Jujur saja, sedikitpun, usulan pem­bubaran KPK dan pemaafan ko­r­uptor tak masuk di akal sehat sa­ya. Pertama, terkait pem­bu­baran KPK yang didasarkan pada ke­t­iadaan tokoh bangsa ini untuk ber­diri memimpin lembaga sek­re­dibel KPK. Masih banyak saya kira tokoh yang idealis, kredibel, ak­sep­tabel, bermoral, ber­in­teg­ri­tas, faham akan persoalan ca­rut-marutnya korupsi di In­do­nesia. Refresentasinya terlihat pa­da ke-17 nama yang baru saja lo­los tes pembuatan makalah oleh panitia seleksi (pansel KPK) ya­ng diketuai Menkumham Patrialis Akbar.


Kinerja pansel yang reaktif dan ter­buka tentu menumbuhkan op­timisme publik terkait akan la­hirnya pimpinan KPK yang di­harapkan. Lihat saja ketika nama Chandra Hamzah, Ade Rahardja dan Johan Budi disebut-sebut Nazaruddin, ketiganya lang­sung gagal tak masuk seleksi lanjutan. Meski tak ada kepastian men­yoal alasan gugurnya 3 orang di intrenal KPK itu, selain nor­ma­tif karena dianggap tak layak da­ri sisi aspek teknis (pembuatan ma­kalah), namun banyak orang ber­fikir hal itu disebabkan se­mata-mata reaktifnya pansel KPK terhadap opini yang ber­kem­bang di ruang publik. Dalam konteks ini, pansel KPK terlihat sangat hati-hati dan sangat sen­sitif dalam penetuan siapa-siapa yang bakal diloloskan dan yang di­gugurkan.

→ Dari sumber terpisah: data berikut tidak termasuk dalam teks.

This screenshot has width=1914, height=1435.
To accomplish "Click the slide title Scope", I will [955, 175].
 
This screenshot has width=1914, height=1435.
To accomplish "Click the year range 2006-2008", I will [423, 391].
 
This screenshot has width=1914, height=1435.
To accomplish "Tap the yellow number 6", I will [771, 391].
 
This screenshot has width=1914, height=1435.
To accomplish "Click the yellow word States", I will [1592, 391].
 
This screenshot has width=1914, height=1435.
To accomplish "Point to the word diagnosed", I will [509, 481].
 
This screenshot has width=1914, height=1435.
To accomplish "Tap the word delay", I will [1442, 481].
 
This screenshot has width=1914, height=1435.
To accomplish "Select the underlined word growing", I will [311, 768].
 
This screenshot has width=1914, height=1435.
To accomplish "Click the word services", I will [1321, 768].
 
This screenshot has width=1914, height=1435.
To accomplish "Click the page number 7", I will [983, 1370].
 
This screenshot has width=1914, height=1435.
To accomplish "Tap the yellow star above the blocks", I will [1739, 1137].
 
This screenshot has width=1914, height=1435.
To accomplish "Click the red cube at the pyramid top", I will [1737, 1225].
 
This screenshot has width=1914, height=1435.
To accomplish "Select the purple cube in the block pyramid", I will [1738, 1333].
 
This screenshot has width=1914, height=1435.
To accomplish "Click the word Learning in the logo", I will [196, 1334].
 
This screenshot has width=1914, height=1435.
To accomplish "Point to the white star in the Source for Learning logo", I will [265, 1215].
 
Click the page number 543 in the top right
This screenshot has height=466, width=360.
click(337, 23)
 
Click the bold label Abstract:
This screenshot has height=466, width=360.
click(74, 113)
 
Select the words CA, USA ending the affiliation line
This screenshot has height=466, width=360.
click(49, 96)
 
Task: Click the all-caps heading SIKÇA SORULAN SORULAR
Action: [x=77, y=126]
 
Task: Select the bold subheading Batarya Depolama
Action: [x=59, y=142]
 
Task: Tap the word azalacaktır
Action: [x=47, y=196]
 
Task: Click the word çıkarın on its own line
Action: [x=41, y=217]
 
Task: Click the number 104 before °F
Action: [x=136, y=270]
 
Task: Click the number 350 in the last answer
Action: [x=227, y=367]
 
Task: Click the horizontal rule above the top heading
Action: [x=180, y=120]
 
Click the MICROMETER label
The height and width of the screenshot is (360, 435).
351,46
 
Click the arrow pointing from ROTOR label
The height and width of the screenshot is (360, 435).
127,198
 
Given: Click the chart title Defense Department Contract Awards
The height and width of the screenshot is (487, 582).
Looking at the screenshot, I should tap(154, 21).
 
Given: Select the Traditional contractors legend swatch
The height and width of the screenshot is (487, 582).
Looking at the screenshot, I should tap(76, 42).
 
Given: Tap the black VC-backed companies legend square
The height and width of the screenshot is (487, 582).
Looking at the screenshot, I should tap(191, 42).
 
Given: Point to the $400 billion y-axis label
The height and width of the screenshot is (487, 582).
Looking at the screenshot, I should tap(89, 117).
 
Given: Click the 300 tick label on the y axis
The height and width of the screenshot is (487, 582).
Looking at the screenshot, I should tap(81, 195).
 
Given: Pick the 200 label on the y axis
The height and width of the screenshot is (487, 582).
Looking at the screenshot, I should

Kedua, terkait memulangkan dan memaafkan para koruptor di luar negeri secara nasional. Di­kem­ba­likan lagi dari nol sambil me­ne­rap­kan undang-undang (UU) Pem­buktian Terbalik. Per­tan­yaanya, apakah mereka (ko­rup­tor) mau untuk pulang ke In­donesia? Ka­lau­pun mau pu­lang, apakah ada ja­minan uang negara yang mereka gondol ma­sih tersisa? Bagaimana jika yang menyisa tinggal orangnya saja, uangnya su­dah ludes, apakah tetap di­ma­af­kan? Pertanyaan la­n­ju­tannya, apakah Mas Zuki punya data lengkap dan valid ihwal para koruptor Indonesia di luar negeri dari lintas rezim? 
Sebab itu, musykil dan terlalu be­ri­siko implementasi usulan Mas Zuki tersebut. Jadi, mengutip jar­gon politik PD pada saat kampanye pemilu 2009, katakan tidak untuk maafkan koruptor!


*Artikel dimuat Radar Banten, Jumat 05/08/2011.